In those days, I was in the throes of gravities — dark forces whose counterforces had not yet emerged to right me. And my father, of course, was still fighting a friendless battle in his own long and godless war. In the months that followed, he tried a few more times to convince me to study mathematics with him again. And a couple of times I acquiesced, taking my seat on the bench beneath the mulberry. He’d abandoned his methodical progression through the four branches of the discipline and begun lecturing me instead on unrelated topics, a tactic that I see in retrospect was meant to tempt me back into the fold. He was hoping that something far-flung might win my attention. He began dwelling not on the orderly foundations of logical thought but on the great, thrilling problems that in those days remained unsolved: charismatic enigmas to people like us. The Riemann hypothesis. The Poincaré conjecture. Kepler’s obdurate question on the packing of spheres. He was hoping once again, I think, to share something with his son.

But I wouldn’t let him.

Not then, anyway. Made newly wise by the drugs, I felt the distasteful cheapness of his longing. My F in Fourier analysis was followed six weeks later by a D in partial differential equations, and then by a D again in numerical methods. By the end of that semester, my nine hits of MDA per week had grown to twelve or thirteen — a staggering number even for a healthy adolescent male. Whenever I came home, which was invariably late at night, I went straight to the sink and drank three full glasses of water. Otherwise, I think, I might have dried to a smudge of cheap white powder.

We are destined to lose.

I don’t know if I’ve ever felt such relief from a single piece of knowledge.

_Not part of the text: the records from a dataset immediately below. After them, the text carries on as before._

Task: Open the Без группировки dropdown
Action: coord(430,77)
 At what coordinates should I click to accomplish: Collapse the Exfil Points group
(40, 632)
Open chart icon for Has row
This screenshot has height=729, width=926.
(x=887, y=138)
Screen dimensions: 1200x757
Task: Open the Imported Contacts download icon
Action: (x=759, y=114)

I SHOULD ADD, by the way, that my roommates at Ohio State turned out to be right. Those boxes did indeed become bank vaults. Shores-Durban partial differential equations, we now know (thanks in part to my unfinished dissertation), are applicable to microfluctuations in almost all types of massively multiplayer servo equilibria, including — as Marcus Diamond, vice president for technology recruitment at Physico Partners Capital Management, did not fail to notice during his recruitment trip to Columbus — the derivatives markets.

5. Conjecture

The Tristate Singularity

THEN ONE DAY in the summer of the year I turned fourteen, not long after I’d graduated from high school, everything I thought I knew about my family changed once again. One warm morning in June, my father rounded up my sister and me and herded us into the Country Squire, where my mother was already waiting. We didn’t stop at the town limit; we didn’t stop at the county line. We didn’t turn east toward the Macon Dalles or west toward the rickety wooden waterslide whose fading picture above the words COOL DOWN! constituted Tapington’s single billboard. It wasn’t until we’d driven a full hour north that I noticed the two bulging, belt-strapped suitcases in the rear of the car. Bernie was resting his head on one of them.